On appeal, Emersons also contends that the district court erred in ruling that appellant was not entitled to a complete defense to liability for violation of the Act pursuant to section 10 of the Portal-to-Portal Act of 1947, 29 U.S.C. § 259. That section, in pertinent part, provides:
In any action or proceeding based on any act or omission on or after May 14, 1947, no employer shall be subject to any liability or punishment for or on account of the failure of the employer to pay minimum wages or overtime compensation under the Fair Labor Standards Act of 1938, as amended . . . if he pleads and proves that the act or omission complained of was in good faith in conformity with and in reliance on any written administrative regulation, order, ruling, approval, or interpretation, of the agency of the United States specified in subsection (b) of this section, or any administrative practice or enforcement policy of such agency with respect to the class of employers to which he belonged.

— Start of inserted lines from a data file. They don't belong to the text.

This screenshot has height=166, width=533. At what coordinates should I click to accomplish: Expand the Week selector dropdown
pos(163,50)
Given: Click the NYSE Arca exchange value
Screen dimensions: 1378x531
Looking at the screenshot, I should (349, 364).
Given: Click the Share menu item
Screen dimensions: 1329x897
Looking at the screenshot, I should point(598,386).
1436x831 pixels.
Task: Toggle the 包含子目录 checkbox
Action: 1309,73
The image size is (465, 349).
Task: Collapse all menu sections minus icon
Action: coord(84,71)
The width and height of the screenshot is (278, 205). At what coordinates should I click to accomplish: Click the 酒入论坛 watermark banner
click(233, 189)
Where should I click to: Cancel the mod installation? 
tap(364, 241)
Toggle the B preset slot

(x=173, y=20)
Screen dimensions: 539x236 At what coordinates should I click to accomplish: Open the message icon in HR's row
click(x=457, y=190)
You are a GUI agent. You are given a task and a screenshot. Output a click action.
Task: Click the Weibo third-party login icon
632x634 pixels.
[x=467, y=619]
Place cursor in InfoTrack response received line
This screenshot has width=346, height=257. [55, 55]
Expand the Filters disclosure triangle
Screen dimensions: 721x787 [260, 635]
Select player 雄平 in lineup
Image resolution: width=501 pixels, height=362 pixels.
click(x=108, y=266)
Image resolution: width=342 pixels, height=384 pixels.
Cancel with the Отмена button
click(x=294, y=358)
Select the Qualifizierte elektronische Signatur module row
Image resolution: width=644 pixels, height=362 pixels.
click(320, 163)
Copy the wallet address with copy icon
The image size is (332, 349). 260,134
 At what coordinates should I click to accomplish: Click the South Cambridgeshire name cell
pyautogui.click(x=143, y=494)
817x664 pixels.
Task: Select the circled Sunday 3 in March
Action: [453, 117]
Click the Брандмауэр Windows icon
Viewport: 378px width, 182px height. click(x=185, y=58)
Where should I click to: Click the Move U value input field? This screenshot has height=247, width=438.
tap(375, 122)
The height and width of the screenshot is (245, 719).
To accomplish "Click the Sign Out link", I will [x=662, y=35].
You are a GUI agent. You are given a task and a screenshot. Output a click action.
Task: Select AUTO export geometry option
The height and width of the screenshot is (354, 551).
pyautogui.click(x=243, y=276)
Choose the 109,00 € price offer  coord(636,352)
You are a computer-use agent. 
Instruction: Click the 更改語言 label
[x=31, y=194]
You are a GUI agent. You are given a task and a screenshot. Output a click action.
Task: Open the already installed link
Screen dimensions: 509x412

Such a defense, if established, shall be a bar to the action or proceeding, notwithstanding that after such act or omission, such administrative regulation, order, ruling, approval, interpretation, practice, or enforcement policy is modified or rescinded or is determined by judicial authority to be invalid or of no legal effect.
(b) The agency referred to in subsection (a) of this section shall be
(1) in the case of the Fair Labor Standards Act of 1938, as amended the Administrator of the Wage and Hour Division of the Department of Labor(.)
At trial, Rita Langsan, Emersons' payroll supervisor and insurance manager, testified that Emersons checked into the legality of its pay system and was assured by its attorney that the tip back wage system utilized conformed with the Wage and Hour Administrator's administrative interpretations of the Act prior to the 1974 amendments. Additionally, there was introduced into evidence a letter from Emersons' attorney stating that, "The new amendments do not affect the 'tip back' system. It is still legal as far as the federal government is concerned." Consequently, Emersons maintained that it was entitled to a complete defense to liability pursuant to section 10 of the Portal-to-Portal Act in that it proved good faith reliance upon the Wage and Hour Administrator's administrative interpretations of the Act.
The district court held that Emersons was not entitled to the Portal-to-Portal Act defense because it has not proved reliance "on any written administrative regulation, etc." The claim is that the district court erred in concluding that it had not proven good faith reliance.
Taken at face value, the evidence introduced at trial by Emersons (the Secretary offered no rebuttal) on the Portal-to-Portal Act defense may satisfy the objective good faith reliance test laid down by this court in Clifton D. Mayhew, Inc. v. Wirtz, 413 F.2d 658 (4th Cir. 1969), and the evidence offered needs to be explained if it is to be rejected. On remand, the district court should afford both Emersons and the Secretary an opportunity to present whatever additional evidence they may have on the issue of good faith reliance and make new findings of fact and conclusions of law.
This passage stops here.